Tips for Intern Teaching

  • Write a letter to your students letting them know about you, your interests, and why you want to be a teacher. Invite them to write back to you.
  • Write a letter to the parents of your students introducing yourself and talking about your commitment to teaching English to their kids. Invite them to drop in on the class, call you at home, etc.
  • Let yourself learn from your mentor, even if their approach is different from yours. Use the traditional approaches and also develop more innovative ones.
  • Work hard at developing your relationship with your mentor(s). Active listening and careful questioning is essential in the early stages. Try to develop a personal as well as a professional connection. Tell them (and show them) that they can trust you. Never put your mentor down in front of students. If there is a serious problem with your mentor, seek a change in the very first weeks. If a problem develops or continues involve outside people soon!
  • Try to turn negative comments about students by your mentor or other teachers into positives by asking about ways that you as a new teacher might work effectively with this (or similar) students.
  • Introduce yourself to principals and vice principals. Be sure that before student teaching is over they have visited your class and watched you teach. (They are good sources for feedback and recommendations.)
  • It is great to get input from your university supervisor -- I think it best if your university supervisor observes you teach at least twice.
  • Maintain contact with other interns by setting up regular meeting and phone times. Stay active in on-line discussion groups (such as English Teacher Companion Ning), attend conferences and remain involved with others going through what you are going through.
  • Video tape yourself teaching several times and analyze the tapes carefully.
  • Read Harry Wong's book First Day of School -- while I don't think he is a great theorist about good teaching, he does have many specific suggestions for how to set a professional tone from the first day helpful to new teachers.
  • Go back over materials from your methods and education courses. Be alert to the ways that you become "channeled" into the pedagogical practice of your mentor and don't give up experimenting with approaches.
  • Give your students a list of outside reading and viewing that you recommend. (Play it safe.)
  • Move student desks frequently and creatively. It will free up your pedagogy, assert your control over the space of the classroom, link content and process, and help with discipline.
  • If you have discipline problems with particular students seek them out outside of classtime for one-on-one conversation. Ask them how you can help make the class a place that they will enjoy.

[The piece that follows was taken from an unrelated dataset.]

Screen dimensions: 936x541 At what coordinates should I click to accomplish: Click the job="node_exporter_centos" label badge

  • Once you are several weeks into student teaching, graciously but firmly insist that you need to be developing some of the curriculum, including multicultural approaches, planning lessons independently, etc. Point out that the university evaluation your intern teaching requires that you have been able to show that you can do these things.
  • Take photographs of your students and copy samples of their best work for you to keep. Be sure to have their permission, and perhaps their parents, to do this -- your school or district likely has policies for you to follow in this area, learn about and follow them.

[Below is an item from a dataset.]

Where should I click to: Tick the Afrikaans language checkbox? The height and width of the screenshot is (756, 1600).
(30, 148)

  • Allow for the posibility of staying in touch with your students after you leave the classroom. Have them write an evaluation of you at least twice during intern teaching. You can learn a great deal from your students about how to improve.
  • At WMU you are supposed to fill out your midterm and final self-evaluation of intern teaching before your mentor evaluates you. (You do not have to allow negative evaluations from your mentor to be put in your placement file.)
  • Start your portfolio and resume early. Let people know you will be looking for a position. Study my job advice wiki -- and help me improve it!
  • You should not be doing "extra duties" (especially during your preparation hour); seek help from your supervisor.
  • Attend all professional events such as faculty meetings, committee meetings, teacher parties, etc. Attend professional conferences while you are intern teaching.
  • Be enthusiastic about interning and teaching -- you are making a professional impression from the first day.
  • Speak up for WMU teacher education program. Talking up your program's strengths will make you look good and your degree more valuable. Let mentors know about what is being learned and discussed at the university these days. If mentors challenge your preparation, point to the things you have learned, invite them to read some of the professional books you have read (and join you at a professional conference!), explain your philosophy of teaching as well as you can, and express your willingness to keep learning.
  • Keep your own personal balance. Exercise. Make time for yourself. Find good listeners and process your experiences with them.